### How to complete this task
Leave out the pictures and reproduce all of the data exactly.

### Record extracts
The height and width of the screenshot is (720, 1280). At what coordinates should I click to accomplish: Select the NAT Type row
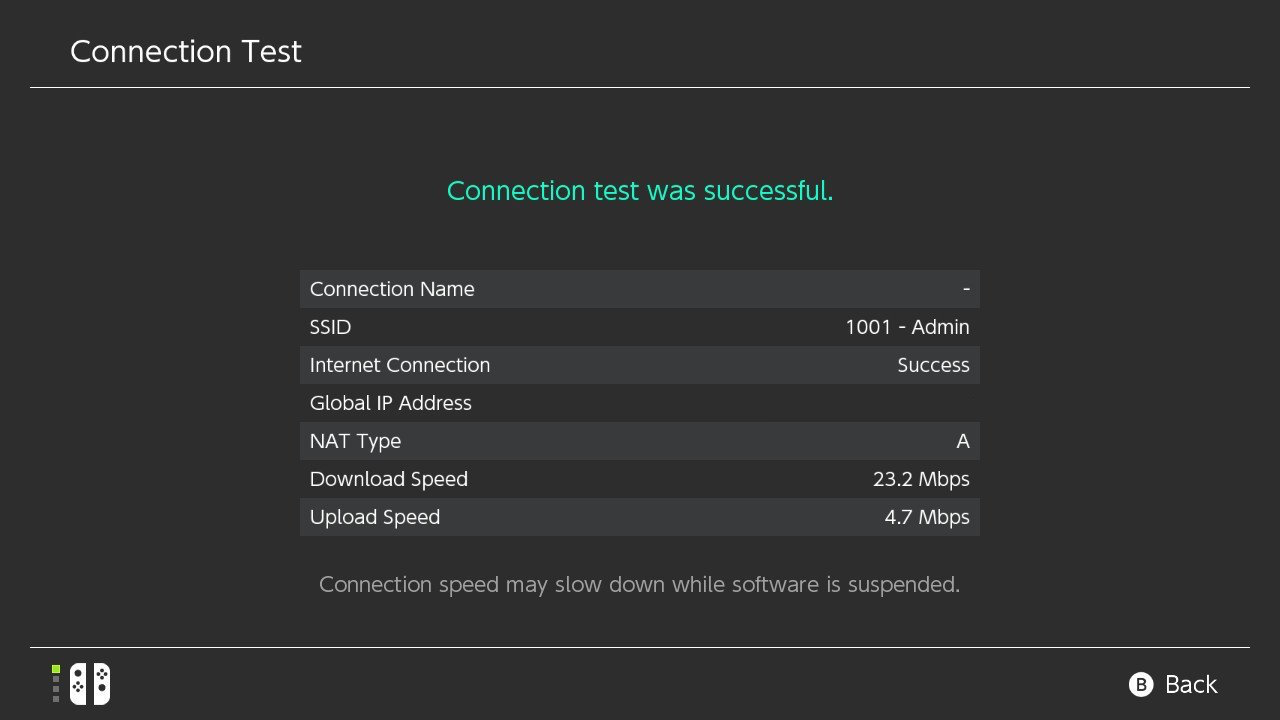coord(640,441)
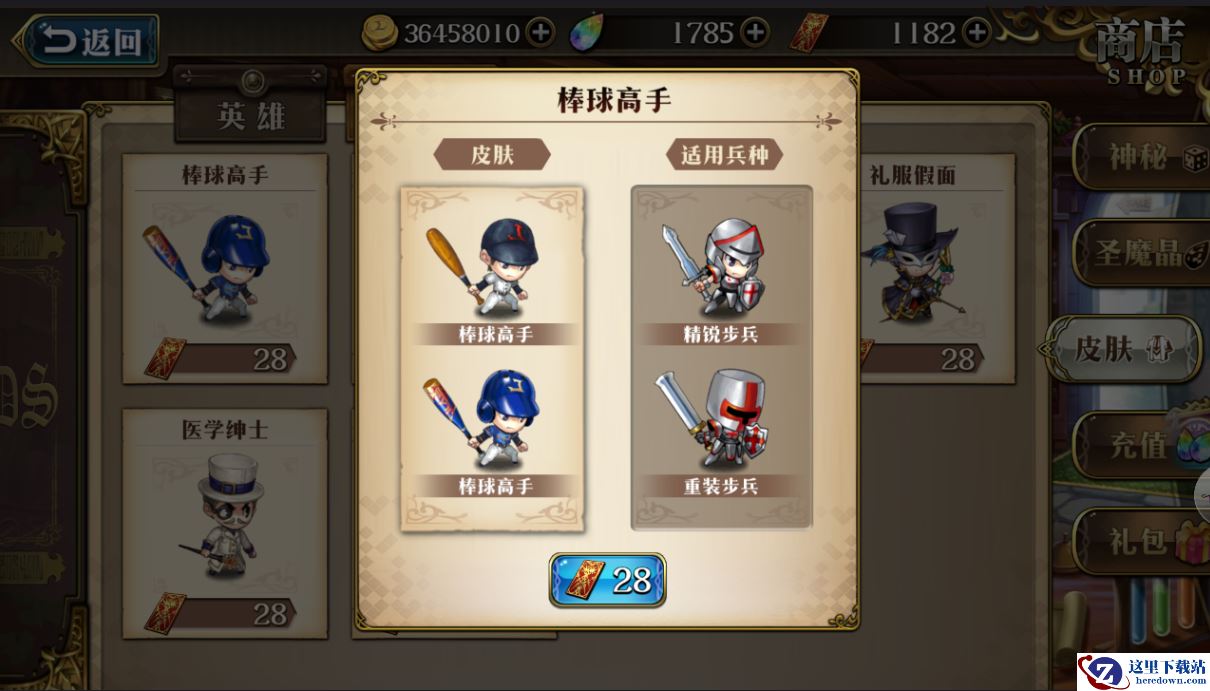Select the 英雄 category tab
Viewport: 1210px width, 691px height.
[x=251, y=115]
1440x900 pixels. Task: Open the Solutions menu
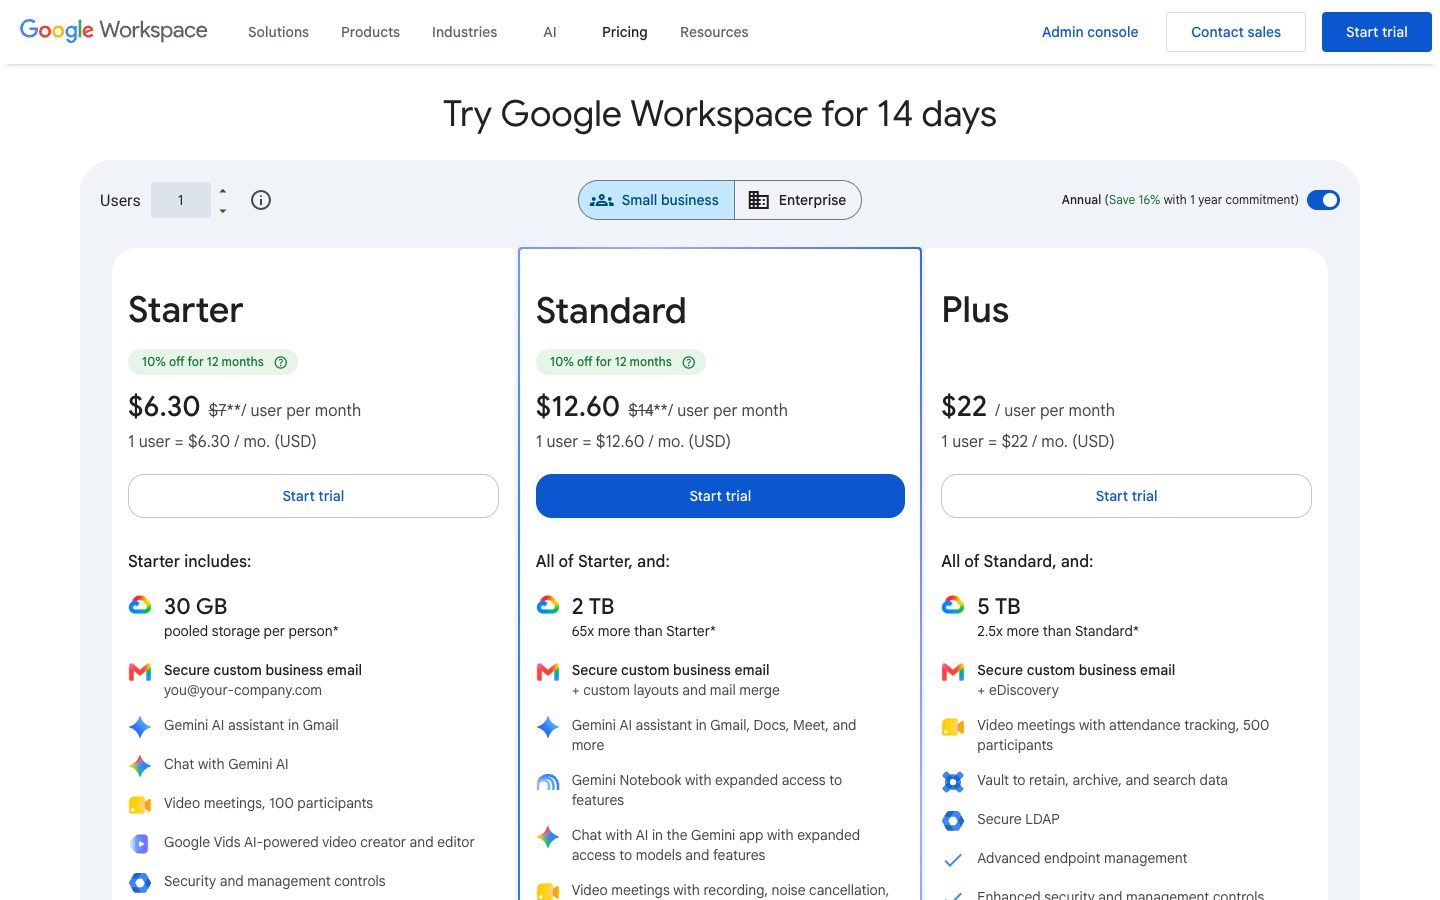[278, 32]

### Answer
The height and width of the screenshot is (720, 1280). At what coordinates should I click to accomplish: Select the NAT Type row
coord(640,441)
Select the 英雄 category tab
Viewport: 1210px width, 691px height.
[x=251, y=115]
1440x900 pixels. Task: Open the Solutions menu
[278, 32]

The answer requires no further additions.